__PROBLEM STATEMENT__:
Down to the final character, output the records below as they stand.

__DATA TO EXAMINE__:
- - - - - - -

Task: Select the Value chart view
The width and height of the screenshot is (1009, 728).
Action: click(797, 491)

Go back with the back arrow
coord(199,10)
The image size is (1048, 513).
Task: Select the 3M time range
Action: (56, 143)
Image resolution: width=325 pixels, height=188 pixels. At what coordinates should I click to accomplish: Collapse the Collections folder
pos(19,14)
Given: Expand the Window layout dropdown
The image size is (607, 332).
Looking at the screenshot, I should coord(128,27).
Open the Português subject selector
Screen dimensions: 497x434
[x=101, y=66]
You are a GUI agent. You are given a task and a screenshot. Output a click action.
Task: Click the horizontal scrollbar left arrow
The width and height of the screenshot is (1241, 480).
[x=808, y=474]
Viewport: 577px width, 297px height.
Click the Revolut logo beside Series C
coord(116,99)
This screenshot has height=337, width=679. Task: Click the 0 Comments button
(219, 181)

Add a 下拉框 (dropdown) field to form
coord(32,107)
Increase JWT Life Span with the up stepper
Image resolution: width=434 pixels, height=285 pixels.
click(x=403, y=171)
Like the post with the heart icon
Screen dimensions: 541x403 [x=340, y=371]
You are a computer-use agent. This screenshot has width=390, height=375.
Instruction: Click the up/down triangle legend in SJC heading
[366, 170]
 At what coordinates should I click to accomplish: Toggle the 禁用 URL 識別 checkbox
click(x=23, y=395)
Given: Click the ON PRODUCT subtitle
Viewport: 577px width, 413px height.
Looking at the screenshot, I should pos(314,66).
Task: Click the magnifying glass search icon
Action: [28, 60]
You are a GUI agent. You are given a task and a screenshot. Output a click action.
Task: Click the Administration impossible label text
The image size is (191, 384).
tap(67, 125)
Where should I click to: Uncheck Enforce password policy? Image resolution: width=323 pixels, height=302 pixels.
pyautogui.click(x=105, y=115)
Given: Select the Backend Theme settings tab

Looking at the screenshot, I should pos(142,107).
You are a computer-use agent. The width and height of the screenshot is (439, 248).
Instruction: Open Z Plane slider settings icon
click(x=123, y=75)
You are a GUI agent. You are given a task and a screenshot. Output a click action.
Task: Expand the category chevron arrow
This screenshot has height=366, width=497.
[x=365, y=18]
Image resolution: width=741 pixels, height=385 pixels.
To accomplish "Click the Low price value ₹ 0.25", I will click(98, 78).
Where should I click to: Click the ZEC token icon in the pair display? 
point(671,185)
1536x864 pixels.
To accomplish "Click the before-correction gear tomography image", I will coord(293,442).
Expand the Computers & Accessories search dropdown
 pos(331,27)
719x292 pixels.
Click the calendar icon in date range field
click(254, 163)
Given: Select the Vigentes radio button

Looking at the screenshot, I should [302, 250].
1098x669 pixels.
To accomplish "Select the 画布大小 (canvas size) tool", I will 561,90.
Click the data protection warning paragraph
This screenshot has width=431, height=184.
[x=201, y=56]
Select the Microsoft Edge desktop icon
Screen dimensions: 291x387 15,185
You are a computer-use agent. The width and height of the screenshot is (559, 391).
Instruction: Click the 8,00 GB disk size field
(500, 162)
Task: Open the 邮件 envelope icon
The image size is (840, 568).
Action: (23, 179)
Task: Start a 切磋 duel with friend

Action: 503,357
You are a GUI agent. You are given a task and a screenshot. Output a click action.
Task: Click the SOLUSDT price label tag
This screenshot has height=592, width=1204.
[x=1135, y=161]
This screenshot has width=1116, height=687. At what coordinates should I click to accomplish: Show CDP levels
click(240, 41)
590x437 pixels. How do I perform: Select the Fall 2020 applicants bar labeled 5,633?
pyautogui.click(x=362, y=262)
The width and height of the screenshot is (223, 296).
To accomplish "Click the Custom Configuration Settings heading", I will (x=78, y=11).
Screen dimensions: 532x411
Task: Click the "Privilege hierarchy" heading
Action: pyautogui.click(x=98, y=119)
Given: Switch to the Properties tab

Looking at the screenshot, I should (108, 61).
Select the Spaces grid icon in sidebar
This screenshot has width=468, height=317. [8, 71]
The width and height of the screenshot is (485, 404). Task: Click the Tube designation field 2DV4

- - - - - - -

__COMPLETED EXERCISE__:
Task: Select the Value chart view
The width and height of the screenshot is (1009, 728).
Action: click(797, 491)

Go back with the back arrow
coord(199,10)
The image size is (1048, 513).
Task: Select the 3M time range
Action: (56, 143)
Image resolution: width=325 pixels, height=188 pixels. At what coordinates should I click to accomplish: Collapse the Collections folder
pos(19,14)
Given: Expand the Window layout dropdown
The image size is (607, 332).
Looking at the screenshot, I should coord(128,27).
Open the Português subject selector
Screen dimensions: 497x434
[x=101, y=66]
You are a GUI agent. You are given a task and a screenshot. Output a click action.
Task: Click the horizontal scrollbar left arrow
The width and height of the screenshot is (1241, 480).
[x=808, y=474]
Viewport: 577px width, 297px height.
Click the Revolut logo beside Series C
coord(116,99)
This screenshot has height=337, width=679. Task: Click the 0 Comments button
(219, 181)

Add a 下拉框 (dropdown) field to form
coord(32,107)
Increase JWT Life Span with the up stepper
Image resolution: width=434 pixels, height=285 pixels.
click(x=403, y=171)
Like the post with the heart icon
Screen dimensions: 541x403 [x=340, y=371]
You are a computer-use agent. This screenshot has width=390, height=375.
Instruction: Click the up/down triangle legend in SJC heading
[366, 170]
 At what coordinates should I click to accomplish: Toggle the 禁用 URL 識別 checkbox
click(x=23, y=395)
Given: Click the ON PRODUCT subtitle
Viewport: 577px width, 413px height.
Looking at the screenshot, I should pos(314,66).
Task: Click the magnifying glass search icon
Action: [28, 60]
You are a GUI agent. You are given a task and a screenshot. Output a click action.
Task: Click the Administration impossible label text
The image size is (191, 384).
tap(67, 125)
Where should I click to: Uncheck Enforce password policy? Image resolution: width=323 pixels, height=302 pixels.
pyautogui.click(x=105, y=115)
Given: Select the Backend Theme settings tab

Looking at the screenshot, I should pos(142,107).
You are a computer-use agent. The width and height of the screenshot is (439, 248).
Instruction: Open Z Plane slider settings icon
click(x=123, y=75)
You are a GUI agent. You are given a task and a screenshot. Output a click action.
Task: Expand the category chevron arrow
This screenshot has height=366, width=497.
[x=365, y=18]
Image resolution: width=741 pixels, height=385 pixels.
To accomplish "Click the Low price value ₹ 0.25", I will click(98, 78).
Where should I click to: Click the ZEC token icon in the pair display? 
point(671,185)
1536x864 pixels.
To accomplish "Click the before-correction gear tomography image", I will coord(293,442).
Expand the Computers & Accessories search dropdown
 pos(331,27)
719x292 pixels.
Click the calendar icon in date range field
click(254, 163)
Given: Select the Vigentes radio button

Looking at the screenshot, I should [302, 250].
1098x669 pixels.
To accomplish "Select the 画布大小 (canvas size) tool", I will 561,90.
Click the data protection warning paragraph
This screenshot has width=431, height=184.
[x=201, y=56]
Select the Microsoft Edge desktop icon
Screen dimensions: 291x387 15,185
You are a computer-use agent. The width and height of the screenshot is (559, 391).
Instruction: Click the 8,00 GB disk size field
(500, 162)
Task: Open the 邮件 envelope icon
The image size is (840, 568).
Action: (23, 179)
Task: Start a 切磋 duel with friend

Action: 503,357
You are a GUI agent. You are given a task and a screenshot. Output a click action.
Task: Click the SOLUSDT price label tag
This screenshot has height=592, width=1204.
[x=1135, y=161]
This screenshot has width=1116, height=687. At what coordinates should I click to accomplish: Show CDP levels
click(240, 41)
590x437 pixels. How do I perform: Select the Fall 2020 applicants bar labeled 5,633?
pyautogui.click(x=362, y=262)
The width and height of the screenshot is (223, 296).
To accomplish "Click the Custom Configuration Settings heading", I will (x=78, y=11).
Screen dimensions: 532x411
Task: Click the "Privilege hierarchy" heading
Action: pyautogui.click(x=98, y=119)
Given: Switch to the Properties tab

Looking at the screenshot, I should (108, 61).
Select the Spaces grid icon in sidebar
This screenshot has width=468, height=317. [8, 71]
The width and height of the screenshot is (485, 404). Task: Click the Tube designation field 2DV4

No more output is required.